------ RECORD EXCERPTS

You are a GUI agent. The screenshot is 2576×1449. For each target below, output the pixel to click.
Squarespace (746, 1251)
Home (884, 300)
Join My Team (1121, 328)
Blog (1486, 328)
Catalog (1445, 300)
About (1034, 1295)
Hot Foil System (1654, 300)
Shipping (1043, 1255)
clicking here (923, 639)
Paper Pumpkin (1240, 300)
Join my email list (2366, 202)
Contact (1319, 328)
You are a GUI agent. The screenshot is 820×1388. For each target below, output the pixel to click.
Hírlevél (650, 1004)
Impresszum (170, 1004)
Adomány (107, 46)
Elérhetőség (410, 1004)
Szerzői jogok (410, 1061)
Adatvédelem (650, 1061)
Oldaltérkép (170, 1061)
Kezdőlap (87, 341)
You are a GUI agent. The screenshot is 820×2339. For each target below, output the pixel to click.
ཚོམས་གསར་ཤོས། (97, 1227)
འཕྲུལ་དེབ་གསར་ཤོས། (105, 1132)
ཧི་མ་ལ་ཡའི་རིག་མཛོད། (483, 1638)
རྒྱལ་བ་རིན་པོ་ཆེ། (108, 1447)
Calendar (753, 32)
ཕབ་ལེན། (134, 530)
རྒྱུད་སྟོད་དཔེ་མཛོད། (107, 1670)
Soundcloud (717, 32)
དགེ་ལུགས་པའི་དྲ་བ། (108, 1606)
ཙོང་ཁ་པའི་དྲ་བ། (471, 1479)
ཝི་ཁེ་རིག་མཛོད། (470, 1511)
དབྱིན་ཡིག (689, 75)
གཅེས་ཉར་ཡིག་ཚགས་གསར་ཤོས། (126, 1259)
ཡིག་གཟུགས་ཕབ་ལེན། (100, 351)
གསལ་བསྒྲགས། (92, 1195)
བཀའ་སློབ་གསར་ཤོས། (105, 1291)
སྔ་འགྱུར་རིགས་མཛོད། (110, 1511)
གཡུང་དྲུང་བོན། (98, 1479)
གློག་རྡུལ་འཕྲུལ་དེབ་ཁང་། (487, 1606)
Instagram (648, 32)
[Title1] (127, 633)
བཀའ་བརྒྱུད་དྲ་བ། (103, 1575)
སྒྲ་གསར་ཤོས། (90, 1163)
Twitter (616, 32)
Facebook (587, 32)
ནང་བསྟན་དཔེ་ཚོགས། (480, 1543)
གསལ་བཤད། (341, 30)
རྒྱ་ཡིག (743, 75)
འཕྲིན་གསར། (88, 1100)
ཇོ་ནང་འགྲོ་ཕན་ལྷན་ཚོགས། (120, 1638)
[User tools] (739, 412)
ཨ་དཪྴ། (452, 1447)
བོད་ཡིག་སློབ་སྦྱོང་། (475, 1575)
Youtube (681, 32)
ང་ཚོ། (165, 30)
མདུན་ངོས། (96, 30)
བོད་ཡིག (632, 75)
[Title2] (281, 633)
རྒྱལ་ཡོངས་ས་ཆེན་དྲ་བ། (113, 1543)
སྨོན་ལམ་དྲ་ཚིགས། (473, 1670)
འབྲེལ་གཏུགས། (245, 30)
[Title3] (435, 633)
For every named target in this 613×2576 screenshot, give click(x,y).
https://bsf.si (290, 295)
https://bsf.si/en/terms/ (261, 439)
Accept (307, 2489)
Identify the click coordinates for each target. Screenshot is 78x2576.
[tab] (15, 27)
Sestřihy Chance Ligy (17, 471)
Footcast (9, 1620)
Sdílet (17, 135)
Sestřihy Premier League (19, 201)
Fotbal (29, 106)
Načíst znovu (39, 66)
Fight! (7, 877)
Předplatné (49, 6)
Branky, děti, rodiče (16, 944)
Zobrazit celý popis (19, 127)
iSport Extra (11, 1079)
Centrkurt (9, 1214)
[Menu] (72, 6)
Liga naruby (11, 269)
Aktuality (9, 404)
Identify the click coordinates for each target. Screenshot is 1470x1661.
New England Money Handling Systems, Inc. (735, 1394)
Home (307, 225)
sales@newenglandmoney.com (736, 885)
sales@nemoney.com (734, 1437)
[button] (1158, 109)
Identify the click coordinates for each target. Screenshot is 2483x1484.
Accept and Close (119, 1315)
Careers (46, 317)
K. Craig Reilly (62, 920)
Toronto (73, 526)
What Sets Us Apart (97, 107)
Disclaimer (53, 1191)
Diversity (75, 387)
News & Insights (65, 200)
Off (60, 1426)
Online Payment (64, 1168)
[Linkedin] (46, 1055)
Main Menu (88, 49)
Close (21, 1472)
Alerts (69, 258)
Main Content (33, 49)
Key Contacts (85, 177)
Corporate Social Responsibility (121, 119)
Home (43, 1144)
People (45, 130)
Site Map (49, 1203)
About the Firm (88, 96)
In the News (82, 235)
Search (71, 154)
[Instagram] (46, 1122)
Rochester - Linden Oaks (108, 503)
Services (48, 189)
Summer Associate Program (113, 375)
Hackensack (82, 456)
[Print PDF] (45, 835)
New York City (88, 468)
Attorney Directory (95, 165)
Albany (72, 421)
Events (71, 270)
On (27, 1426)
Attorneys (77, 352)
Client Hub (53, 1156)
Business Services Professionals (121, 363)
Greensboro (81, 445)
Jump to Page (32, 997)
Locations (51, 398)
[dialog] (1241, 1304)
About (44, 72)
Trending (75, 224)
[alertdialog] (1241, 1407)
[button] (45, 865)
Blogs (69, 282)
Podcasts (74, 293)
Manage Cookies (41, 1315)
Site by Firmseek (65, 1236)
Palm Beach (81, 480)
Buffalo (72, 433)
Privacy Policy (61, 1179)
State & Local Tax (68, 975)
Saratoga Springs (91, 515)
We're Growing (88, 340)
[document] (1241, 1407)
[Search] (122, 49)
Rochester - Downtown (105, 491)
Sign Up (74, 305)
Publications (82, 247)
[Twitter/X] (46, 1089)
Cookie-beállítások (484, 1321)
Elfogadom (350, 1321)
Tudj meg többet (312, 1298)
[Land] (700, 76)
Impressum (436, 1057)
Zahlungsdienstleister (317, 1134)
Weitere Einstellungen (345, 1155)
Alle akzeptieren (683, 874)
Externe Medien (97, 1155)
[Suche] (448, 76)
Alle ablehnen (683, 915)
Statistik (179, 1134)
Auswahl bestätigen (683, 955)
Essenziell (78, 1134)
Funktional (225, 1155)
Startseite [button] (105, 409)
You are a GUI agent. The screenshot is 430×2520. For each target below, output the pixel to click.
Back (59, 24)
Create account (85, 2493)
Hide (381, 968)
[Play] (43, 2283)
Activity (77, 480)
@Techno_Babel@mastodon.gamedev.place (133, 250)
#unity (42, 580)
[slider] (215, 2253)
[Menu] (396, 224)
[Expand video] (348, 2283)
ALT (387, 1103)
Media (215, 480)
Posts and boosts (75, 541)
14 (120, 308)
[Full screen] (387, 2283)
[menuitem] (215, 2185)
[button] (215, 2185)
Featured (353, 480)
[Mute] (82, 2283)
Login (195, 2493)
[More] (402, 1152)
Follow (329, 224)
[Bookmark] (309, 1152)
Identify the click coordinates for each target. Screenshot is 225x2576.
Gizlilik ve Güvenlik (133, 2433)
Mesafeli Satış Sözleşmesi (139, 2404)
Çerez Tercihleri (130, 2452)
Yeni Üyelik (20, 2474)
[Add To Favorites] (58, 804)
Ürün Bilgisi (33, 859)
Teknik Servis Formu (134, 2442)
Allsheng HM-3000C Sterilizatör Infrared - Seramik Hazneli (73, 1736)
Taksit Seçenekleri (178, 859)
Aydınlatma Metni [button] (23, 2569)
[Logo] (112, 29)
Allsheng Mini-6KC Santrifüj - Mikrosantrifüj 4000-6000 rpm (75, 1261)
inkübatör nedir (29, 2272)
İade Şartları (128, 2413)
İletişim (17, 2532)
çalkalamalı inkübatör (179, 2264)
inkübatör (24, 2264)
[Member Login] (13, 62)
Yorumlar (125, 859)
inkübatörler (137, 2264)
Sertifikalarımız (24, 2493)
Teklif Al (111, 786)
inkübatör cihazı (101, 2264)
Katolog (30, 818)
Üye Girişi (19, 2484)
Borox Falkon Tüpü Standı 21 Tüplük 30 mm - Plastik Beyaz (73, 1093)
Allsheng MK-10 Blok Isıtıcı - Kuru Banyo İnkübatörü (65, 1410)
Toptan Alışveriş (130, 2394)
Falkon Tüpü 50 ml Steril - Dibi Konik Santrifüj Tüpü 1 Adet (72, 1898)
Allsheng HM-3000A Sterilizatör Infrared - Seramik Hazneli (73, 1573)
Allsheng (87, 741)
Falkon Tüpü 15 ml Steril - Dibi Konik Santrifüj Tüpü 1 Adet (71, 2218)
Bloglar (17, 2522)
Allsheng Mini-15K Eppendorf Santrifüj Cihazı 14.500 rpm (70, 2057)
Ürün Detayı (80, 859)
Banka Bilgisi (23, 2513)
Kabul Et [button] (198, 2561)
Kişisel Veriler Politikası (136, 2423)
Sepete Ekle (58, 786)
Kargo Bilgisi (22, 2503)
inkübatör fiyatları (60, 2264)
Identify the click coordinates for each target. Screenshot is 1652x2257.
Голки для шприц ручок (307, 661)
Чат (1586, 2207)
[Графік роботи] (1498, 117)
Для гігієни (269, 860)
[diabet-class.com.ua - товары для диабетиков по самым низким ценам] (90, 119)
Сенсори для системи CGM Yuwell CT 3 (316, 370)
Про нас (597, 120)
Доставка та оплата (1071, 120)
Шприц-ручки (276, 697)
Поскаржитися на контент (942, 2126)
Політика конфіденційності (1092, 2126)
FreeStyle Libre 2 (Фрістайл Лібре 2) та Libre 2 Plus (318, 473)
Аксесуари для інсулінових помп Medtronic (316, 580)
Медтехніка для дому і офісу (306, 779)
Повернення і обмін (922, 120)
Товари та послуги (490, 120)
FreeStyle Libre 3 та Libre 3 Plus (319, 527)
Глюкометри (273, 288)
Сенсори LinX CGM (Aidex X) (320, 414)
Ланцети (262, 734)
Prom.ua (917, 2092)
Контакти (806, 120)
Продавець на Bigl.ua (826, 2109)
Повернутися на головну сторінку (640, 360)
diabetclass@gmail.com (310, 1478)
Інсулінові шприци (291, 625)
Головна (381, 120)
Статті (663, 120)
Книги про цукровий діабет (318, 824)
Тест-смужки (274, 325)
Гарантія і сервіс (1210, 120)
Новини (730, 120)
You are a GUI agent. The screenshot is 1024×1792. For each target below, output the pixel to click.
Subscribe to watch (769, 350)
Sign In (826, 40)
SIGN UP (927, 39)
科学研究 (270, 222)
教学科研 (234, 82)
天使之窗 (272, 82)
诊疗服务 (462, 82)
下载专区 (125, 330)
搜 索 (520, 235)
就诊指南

------------

> _WORK TASK_: Retype only the lines running from the line with "Тест-смужки (274, 325)" to the end of the listing, including both of those lines.

> _SOLVED PROBLEM_:
Тест-смужки (274, 325)
Гарантія і сервіс (1210, 120)
Новини (730, 120)
You are a GUI agent. The screenshot is 1024×1792. For each target below, output the pixel to click.
Subscribe to watch (769, 350)
Sign In (826, 40)
SIGN UP (927, 39)
科学研究 (270, 222)
教学科研 (234, 82)
天使之窗 (272, 82)
诊疗服务 (462, 82)
下载专区 (125, 330)
搜 索 (520, 235)
就诊指南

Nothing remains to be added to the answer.